- _Your instructions_
All entries should be output exactly as they stand.

[Collected data]

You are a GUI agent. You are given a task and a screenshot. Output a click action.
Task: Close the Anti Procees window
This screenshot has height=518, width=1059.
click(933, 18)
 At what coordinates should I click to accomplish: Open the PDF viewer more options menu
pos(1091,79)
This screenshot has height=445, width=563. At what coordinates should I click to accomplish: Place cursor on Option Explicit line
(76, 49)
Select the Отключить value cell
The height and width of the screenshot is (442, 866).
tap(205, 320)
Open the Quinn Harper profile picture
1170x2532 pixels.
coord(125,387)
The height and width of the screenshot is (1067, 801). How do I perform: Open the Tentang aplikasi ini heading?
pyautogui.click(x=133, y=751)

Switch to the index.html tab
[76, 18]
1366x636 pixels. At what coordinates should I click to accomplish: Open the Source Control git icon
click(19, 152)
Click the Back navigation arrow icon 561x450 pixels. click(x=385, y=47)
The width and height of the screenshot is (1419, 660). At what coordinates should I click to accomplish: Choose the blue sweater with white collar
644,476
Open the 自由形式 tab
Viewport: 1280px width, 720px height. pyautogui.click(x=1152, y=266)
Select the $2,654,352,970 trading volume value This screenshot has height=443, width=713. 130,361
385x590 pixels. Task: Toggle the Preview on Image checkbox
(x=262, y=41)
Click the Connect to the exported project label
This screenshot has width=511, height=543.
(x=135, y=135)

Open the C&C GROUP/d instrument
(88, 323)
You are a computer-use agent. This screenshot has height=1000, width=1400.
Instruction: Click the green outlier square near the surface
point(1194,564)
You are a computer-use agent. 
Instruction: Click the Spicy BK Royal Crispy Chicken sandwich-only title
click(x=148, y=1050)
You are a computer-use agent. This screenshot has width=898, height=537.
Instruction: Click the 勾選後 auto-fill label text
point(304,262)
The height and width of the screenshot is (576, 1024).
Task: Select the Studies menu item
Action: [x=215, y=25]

- _Answer to the exercise_
You are a GUI agent. You are given a task and a screenshot. Output a click action.
Task: Close the Anti Procees window
This screenshot has height=518, width=1059.
click(933, 18)
 At what coordinates should I click to accomplish: Open the PDF viewer more options menu
pos(1091,79)
This screenshot has height=445, width=563. At what coordinates should I click to accomplish: Place cursor on Option Explicit line
(76, 49)
Select the Отключить value cell
The height and width of the screenshot is (442, 866).
tap(205, 320)
Open the Quinn Harper profile picture
1170x2532 pixels.
coord(125,387)
The height and width of the screenshot is (1067, 801). How do I perform: Open the Tentang aplikasi ini heading?
pyautogui.click(x=133, y=751)

Switch to the index.html tab
[76, 18]
1366x636 pixels. At what coordinates should I click to accomplish: Open the Source Control git icon
click(19, 152)
Click the Back navigation arrow icon 561x450 pixels. click(x=385, y=47)
The width and height of the screenshot is (1419, 660). At what coordinates should I click to accomplish: Choose the blue sweater with white collar
644,476
Open the 自由形式 tab
Viewport: 1280px width, 720px height. pyautogui.click(x=1152, y=266)
Select the $2,654,352,970 trading volume value This screenshot has height=443, width=713. 130,361
385x590 pixels. Task: Toggle the Preview on Image checkbox
(x=262, y=41)
Click the Connect to the exported project label
This screenshot has width=511, height=543.
(x=135, y=135)

Open the C&C GROUP/d instrument
(88, 323)
You are a computer-use agent. This screenshot has height=1000, width=1400.
Instruction: Click the green outlier square near the surface
point(1194,564)
You are a computer-use agent. 
Instruction: Click the Spicy BK Royal Crispy Chicken sandwich-only title
click(x=148, y=1050)
You are a computer-use agent. This screenshot has width=898, height=537.
Instruction: Click the 勾選後 auto-fill label text
point(304,262)
The height and width of the screenshot is (576, 1024).
Task: Select the Studies menu item
Action: [x=215, y=25]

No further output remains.